SPECTRAL LIBRARY OF NATIVE VEGETATION SPECIES
RESEARCH ABSTRACTS
Carla Mae M. Arellano, Aeron Adrian C. Maralit, Enrico C. Paringit, Czar Jakiri S. Sarmiento, Ayin M. Tamondong,
Regine Anne G. Faelga, Fe Andrea M. Tandoc, Rusty A. Lopez, Fatima Joy O. Pamittan, Celeste Z. Vidad
"Multi-temporal Analysis of Radar Backscatter of Dense and Sparse Forests
Using Sentinel-1A Collection in Google Earth Engine"
Radar data has been historically expensive and complex to process. However, in this milieu of cloud-computing platforms and open-source datasets, radar data analysis became more efficient and expanding its application in exploratory researches. This study performed multi-temporal analysis of radar backscatter to characterize dense and sparse forest from Sentinel-1 images.
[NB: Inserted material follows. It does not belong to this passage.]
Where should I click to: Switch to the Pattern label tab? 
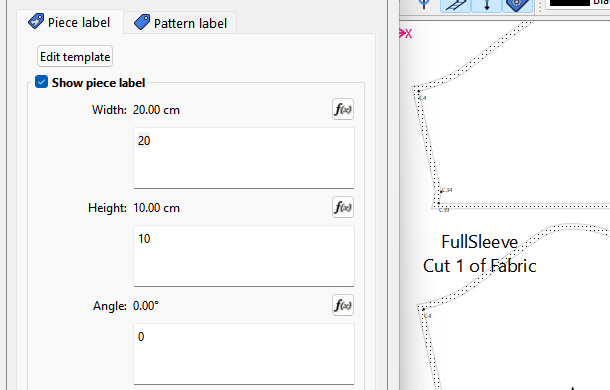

The area of study are reforested sites under the National Greening Program (NGP) of the Philippines. Ground data were collected: (1) in 2019, from a 1.35 ha -site in Brgy. Calula, Ipil, Zamboanga Sibugay, (2) in 2019, from a 1.10 ha- site in Brgy. Cabatuanan, Basay, Negros Oriental, and (3) from PhilLiDAR 2 – Project 3: FRExLS’ 2.4 ha -validated site in Ubay, Bohol. SAR intensities and NDVI values were derived from Sentinel-1 and Landsat images from Google Earth Engine, which is a cloud-based platform with a repository of satellite images and functionalities for data extraction and processing. The temporal variation in the C-band radar backscatter from 2014 to 2018 were analyzed. The results show, for the whole period of analysis, that: in VH polarization, dense forests range from -10 to -21 dB and sparse forests range from -14 to -21 dB, and in VV polarization, dense forests range from -5 to -13 dB and sparse forests range from -10 to -15 dB. Forest backscatter are expected to saturate over time, especially in dense forests. These variations are due to differences in forest species, landscape, environmental and climatic drivers, and phenomenon or interventions on the site.
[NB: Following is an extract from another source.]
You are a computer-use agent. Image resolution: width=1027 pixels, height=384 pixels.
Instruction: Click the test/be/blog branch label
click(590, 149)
Regine Anne G. Faelga, Czar Jakiri S. Sarmiento, Enrico C. Paringit, Ayin M. Tamondong, Aeron Adrian C. Maralit,
Fe Andrea M. Tandoc, Carla Mae M. Arellano, Rusty A. Lopez, Fatima Joy O. Pamittan, Celeste Z. Vidad
"Monitoring and Assessment of the National Greening Program in the Philippines Using Satellite Imageries and Financial Analytics: Approaches and Challenges"
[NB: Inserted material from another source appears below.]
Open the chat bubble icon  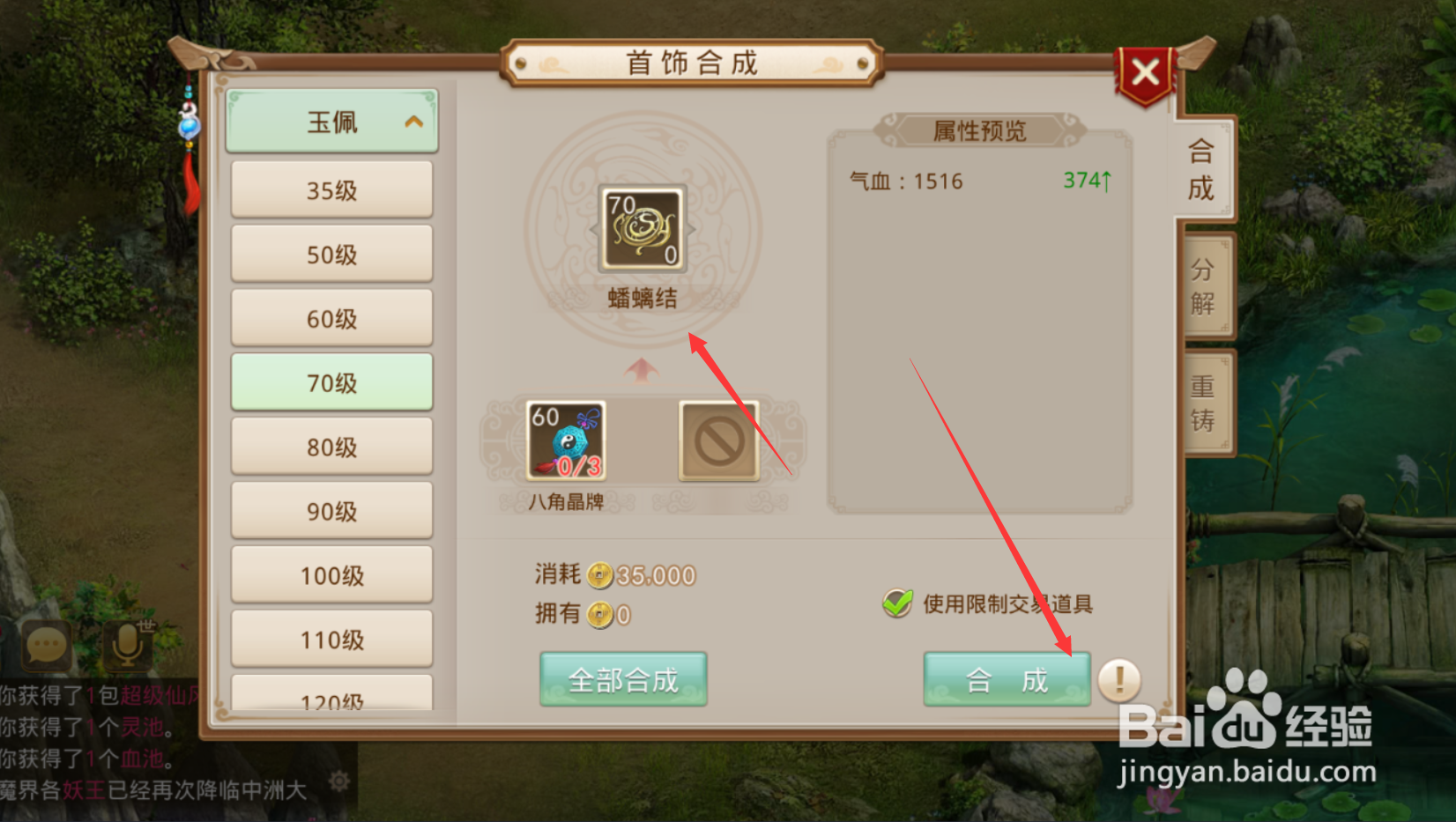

The National Greening Program (NGP) is the flagship government reforestation effort of the Philippines. The NGP was implemented from 2011. The need to come up with a monitoring tool to scientifically quantify the implementation status of this program has been identified; thus the creation of the nationwide Monitoring and Assessment of Planting and other Activities (MAPA2) under the Digital Imaging for Monitoring and Evaluation Project (Project DIME). The approach is to utilize optical imagery such as Landsat, along with spatial and financial information to come up with a monitoring system for NGP. A total of 96,711 declared sites from 2011 to 2018 has been processed for NDVI time-series analysis to determine vegetation growth before and after its implementation. Scatterplot analysis was used for the spatial and financial information relating area and seedlings ratio to the appropriated budget. Field surveys were done to validate results from imagery. The approach was able to assess concluded, ongoing, and proposed projects for NGP. However, data inconsistencies and access should be addressed to make the system effective.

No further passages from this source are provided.